(Dataset items)

● ● ● ● ● ● ●

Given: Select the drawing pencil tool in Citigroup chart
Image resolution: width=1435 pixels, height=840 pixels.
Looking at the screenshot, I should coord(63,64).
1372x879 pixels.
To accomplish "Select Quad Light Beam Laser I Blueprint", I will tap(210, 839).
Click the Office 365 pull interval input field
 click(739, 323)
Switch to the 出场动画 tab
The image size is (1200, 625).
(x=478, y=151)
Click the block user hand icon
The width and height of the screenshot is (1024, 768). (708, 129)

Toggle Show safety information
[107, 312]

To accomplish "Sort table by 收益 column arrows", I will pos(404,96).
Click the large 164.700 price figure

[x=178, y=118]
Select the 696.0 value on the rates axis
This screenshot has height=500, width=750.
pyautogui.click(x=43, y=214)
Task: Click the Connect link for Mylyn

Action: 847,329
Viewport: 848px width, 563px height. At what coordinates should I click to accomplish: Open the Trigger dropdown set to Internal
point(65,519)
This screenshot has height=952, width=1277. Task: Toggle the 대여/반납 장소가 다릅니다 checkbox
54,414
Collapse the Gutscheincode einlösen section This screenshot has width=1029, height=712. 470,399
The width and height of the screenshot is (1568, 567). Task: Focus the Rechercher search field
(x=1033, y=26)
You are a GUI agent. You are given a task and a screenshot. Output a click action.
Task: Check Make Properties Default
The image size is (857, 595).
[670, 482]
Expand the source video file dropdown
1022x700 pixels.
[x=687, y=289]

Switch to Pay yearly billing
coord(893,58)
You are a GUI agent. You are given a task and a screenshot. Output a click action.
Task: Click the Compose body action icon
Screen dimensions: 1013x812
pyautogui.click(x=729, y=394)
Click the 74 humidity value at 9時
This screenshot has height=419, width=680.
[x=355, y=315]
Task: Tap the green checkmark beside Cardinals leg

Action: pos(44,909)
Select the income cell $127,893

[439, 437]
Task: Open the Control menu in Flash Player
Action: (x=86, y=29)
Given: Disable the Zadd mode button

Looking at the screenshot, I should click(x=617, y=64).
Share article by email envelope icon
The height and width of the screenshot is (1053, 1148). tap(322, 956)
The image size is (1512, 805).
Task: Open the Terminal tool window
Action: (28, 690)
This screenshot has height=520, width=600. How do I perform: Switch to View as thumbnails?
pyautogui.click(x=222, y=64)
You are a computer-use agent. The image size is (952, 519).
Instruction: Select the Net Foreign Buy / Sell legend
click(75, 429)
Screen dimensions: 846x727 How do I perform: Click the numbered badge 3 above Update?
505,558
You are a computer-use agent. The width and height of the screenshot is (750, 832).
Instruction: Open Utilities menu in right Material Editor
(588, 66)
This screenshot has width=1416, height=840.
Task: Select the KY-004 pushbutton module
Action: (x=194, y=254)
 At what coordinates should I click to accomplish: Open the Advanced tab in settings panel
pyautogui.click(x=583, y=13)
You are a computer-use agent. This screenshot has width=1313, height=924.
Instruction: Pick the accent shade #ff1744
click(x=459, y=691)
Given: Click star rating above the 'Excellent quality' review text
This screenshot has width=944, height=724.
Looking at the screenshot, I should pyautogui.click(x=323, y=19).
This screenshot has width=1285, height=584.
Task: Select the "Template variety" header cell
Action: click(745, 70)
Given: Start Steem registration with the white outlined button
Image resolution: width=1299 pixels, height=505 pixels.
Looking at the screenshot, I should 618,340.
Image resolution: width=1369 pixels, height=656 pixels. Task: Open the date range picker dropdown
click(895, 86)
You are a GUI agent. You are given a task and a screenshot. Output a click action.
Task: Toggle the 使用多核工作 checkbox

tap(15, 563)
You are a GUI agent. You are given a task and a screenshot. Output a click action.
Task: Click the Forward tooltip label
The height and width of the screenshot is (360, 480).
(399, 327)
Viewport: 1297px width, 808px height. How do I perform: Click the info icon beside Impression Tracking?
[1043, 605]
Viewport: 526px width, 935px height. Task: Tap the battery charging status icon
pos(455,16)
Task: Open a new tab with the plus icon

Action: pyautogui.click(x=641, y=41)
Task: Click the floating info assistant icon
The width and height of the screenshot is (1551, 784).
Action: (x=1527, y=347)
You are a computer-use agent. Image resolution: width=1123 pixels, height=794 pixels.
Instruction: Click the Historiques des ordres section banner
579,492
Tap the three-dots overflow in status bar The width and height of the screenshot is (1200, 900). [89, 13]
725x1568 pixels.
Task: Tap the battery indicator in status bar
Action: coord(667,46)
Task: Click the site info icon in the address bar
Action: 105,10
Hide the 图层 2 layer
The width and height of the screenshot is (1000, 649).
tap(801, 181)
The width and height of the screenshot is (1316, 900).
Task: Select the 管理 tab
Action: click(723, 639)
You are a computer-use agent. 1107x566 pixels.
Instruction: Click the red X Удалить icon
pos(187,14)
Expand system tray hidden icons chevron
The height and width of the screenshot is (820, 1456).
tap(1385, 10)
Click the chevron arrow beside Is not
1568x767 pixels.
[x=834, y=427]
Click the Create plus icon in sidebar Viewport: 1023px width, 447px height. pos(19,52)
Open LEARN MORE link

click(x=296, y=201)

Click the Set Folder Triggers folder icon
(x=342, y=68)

● ● ● ● ● ● ●

Copy every line of the records above without changing anything.

> Full solution:
Given: Select the drawing pencil tool in Citigroup chart
Image resolution: width=1435 pixels, height=840 pixels.
Looking at the screenshot, I should coord(63,64).
1372x879 pixels.
To accomplish "Select Quad Light Beam Laser I Blueprint", I will tap(210, 839).
Click the Office 365 pull interval input field
 click(739, 323)
Switch to the 出场动画 tab
The image size is (1200, 625).
(x=478, y=151)
Click the block user hand icon
The width and height of the screenshot is (1024, 768). (708, 129)

Toggle Show safety information
[107, 312]

To accomplish "Sort table by 收益 column arrows", I will pos(404,96).
Click the large 164.700 price figure

[x=178, y=118]
Select the 696.0 value on the rates axis
This screenshot has height=500, width=750.
pyautogui.click(x=43, y=214)
Task: Click the Connect link for Mylyn

Action: 847,329
Viewport: 848px width, 563px height. At what coordinates should I click to accomplish: Open the Trigger dropdown set to Internal
point(65,519)
This screenshot has height=952, width=1277. Task: Toggle the 대여/반납 장소가 다릅니다 checkbox
54,414
Collapse the Gutscheincode einlösen section This screenshot has width=1029, height=712. 470,399
The width and height of the screenshot is (1568, 567). Task: Focus the Rechercher search field
(x=1033, y=26)
You are a GUI agent. You are given a task and a screenshot. Output a click action.
Task: Check Make Properties Default
The image size is (857, 595).
[670, 482]
Expand the source video file dropdown
1022x700 pixels.
[x=687, y=289]

Switch to Pay yearly billing
coord(893,58)
You are a GUI agent. You are given a task and a screenshot. Output a click action.
Task: Click the Compose body action icon
Screen dimensions: 1013x812
pyautogui.click(x=729, y=394)
Click the 74 humidity value at 9時
This screenshot has height=419, width=680.
[x=355, y=315]
Task: Tap the green checkmark beside Cardinals leg

Action: pos(44,909)
Select the income cell $127,893

[439, 437]
Task: Open the Control menu in Flash Player
Action: (x=86, y=29)
Given: Disable the Zadd mode button

Looking at the screenshot, I should click(x=617, y=64).
Share article by email envelope icon
The height and width of the screenshot is (1053, 1148). tap(322, 956)
The image size is (1512, 805).
Task: Open the Terminal tool window
Action: (28, 690)
This screenshot has height=520, width=600. How do I perform: Switch to View as thumbnails?
pyautogui.click(x=222, y=64)
You are a computer-use agent. The image size is (952, 519).
Instruction: Select the Net Foreign Buy / Sell legend
click(75, 429)
Screen dimensions: 846x727 How do I perform: Click the numbered badge 3 above Update?
505,558
You are a computer-use agent. The width and height of the screenshot is (750, 832).
Instruction: Open Utilities menu in right Material Editor
(588, 66)
This screenshot has width=1416, height=840.
Task: Select the KY-004 pushbutton module
Action: (x=194, y=254)
 At what coordinates should I click to accomplish: Open the Advanced tab in settings panel
pyautogui.click(x=583, y=13)
You are a computer-use agent. This screenshot has width=1313, height=924.
Instruction: Pick the accent shade #ff1744
click(x=459, y=691)
Given: Click star rating above the 'Excellent quality' review text
This screenshot has width=944, height=724.
Looking at the screenshot, I should pyautogui.click(x=323, y=19).
This screenshot has width=1285, height=584.
Task: Select the "Template variety" header cell
Action: click(745, 70)
Given: Start Steem registration with the white outlined button
Image resolution: width=1299 pixels, height=505 pixels.
Looking at the screenshot, I should 618,340.
Image resolution: width=1369 pixels, height=656 pixels. Task: Open the date range picker dropdown
click(895, 86)
You are a GUI agent. You are given a task and a screenshot. Output a click action.
Task: Toggle the 使用多核工作 checkbox

tap(15, 563)
You are a GUI agent. You are given a task and a screenshot. Output a click action.
Task: Click the Forward tooltip label
The height and width of the screenshot is (360, 480).
(399, 327)
Viewport: 1297px width, 808px height. How do I perform: Click the info icon beside Impression Tracking?
[1043, 605]
Viewport: 526px width, 935px height. Task: Tap the battery charging status icon
pos(455,16)
Task: Open a new tab with the plus icon

Action: pyautogui.click(x=641, y=41)
Task: Click the floating info assistant icon
The width and height of the screenshot is (1551, 784).
Action: (x=1527, y=347)
You are a computer-use agent. Image resolution: width=1123 pixels, height=794 pixels.
Instruction: Click the Historiques des ordres section banner
579,492
Tap the three-dots overflow in status bar The width and height of the screenshot is (1200, 900). [89, 13]
725x1568 pixels.
Task: Tap the battery indicator in status bar
Action: coord(667,46)
Task: Click the site info icon in the address bar
Action: 105,10
Hide the 图层 2 layer
The width and height of the screenshot is (1000, 649).
tap(801, 181)
The width and height of the screenshot is (1316, 900).
Task: Select the 管理 tab
Action: click(723, 639)
You are a computer-use agent. 1107x566 pixels.
Instruction: Click the red X Удалить icon
pos(187,14)
Expand system tray hidden icons chevron
The height and width of the screenshot is (820, 1456).
tap(1385, 10)
Click the chevron arrow beside Is not
1568x767 pixels.
[x=834, y=427]
Click the Create plus icon in sidebar Viewport: 1023px width, 447px height. pos(19,52)
Open LEARN MORE link

click(x=296, y=201)

Click the Set Folder Triggers folder icon
(x=342, y=68)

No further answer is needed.